Des visites d’entreprise pour visualiser les postes de travail, appréhender le climat social : le salarié permanent se déplace sur les sites de production où sont délégués les intérimaires pour pouvoir mieux sélectionner et mieux prévenir les intérimaires délégués à l’avenir.

Cette approche distingue l’ETT d’autres intermédiaires. Et, de ce point de vue, on pourrait qualifier les ETT d’intermédiaires au sens fort du terme en ce qu’ils produisent une information qui n’existait pas avant69,

information basée sur la capacité d’un intérimaire à occuper un poste de travail. Dans ce cadre, si le CV est mobilisé, il l’est de façon différente par rapport à d’autres intermédiaires. Les permanents de l’intérim reconnaissent que les CV sont utilisés exclusivement comme sources d’information sur les expériences passées et non comme un outil d’évaluation du candidat en soi. Il s’agit de s’appuyer sur un CV pour faire parler le candidat de ses expériences passées.

Q° : vous le construisez comment ce jugement [sur l’intérimaire] ? « Sur CV et au moment où vous menez

votre entretien, vous posez une question bien précise, la personne va commencer à répondre à côté. Vous essayez de recibler un petit peu votre entretien, il vous répond une deuxième fois à côté. Donc, normalement vous vous dites : soit il essaie de… il y a quelque chose qui ne va pas. […] Par exemple, si je lui dis : “Par exemple sur une palette instable ou sur ton chargement ou sur ton dispatch”, enfin une question un peu technique, voilà c’est… vous vous attendez à une certaine réponse.

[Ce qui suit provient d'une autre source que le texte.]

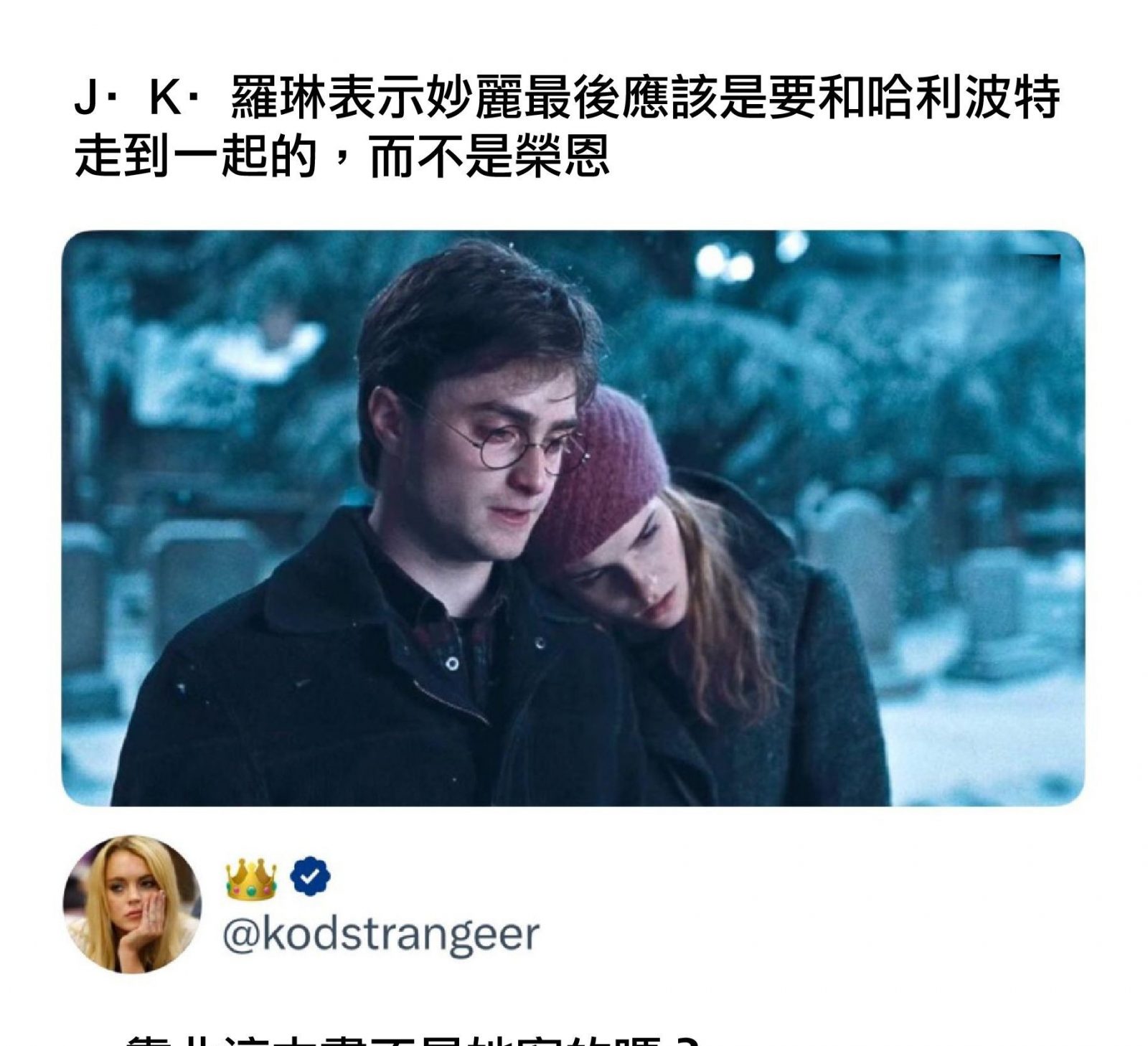This screenshot has height=1046, width=1148.
Task: Click the cut-off reply text at the bottom
Action: pyautogui.click(x=410, y=1039)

69. Comme le définissent Bessy et F. Eymard-Duvernay « par “intermédiaires” nous entendons tous les acteurs et (ou) support (techniques, gestionnaires, etc.) qui participent à l’accumulation de l’information sous certaines “formats” » (note de bas de page n° 2, p. XII in Bessy Ch. Et Eymard-Duvernay F. (1997), Les intermédiaires du marché du travail, Les cahiers du CEE, n° 36, PUF.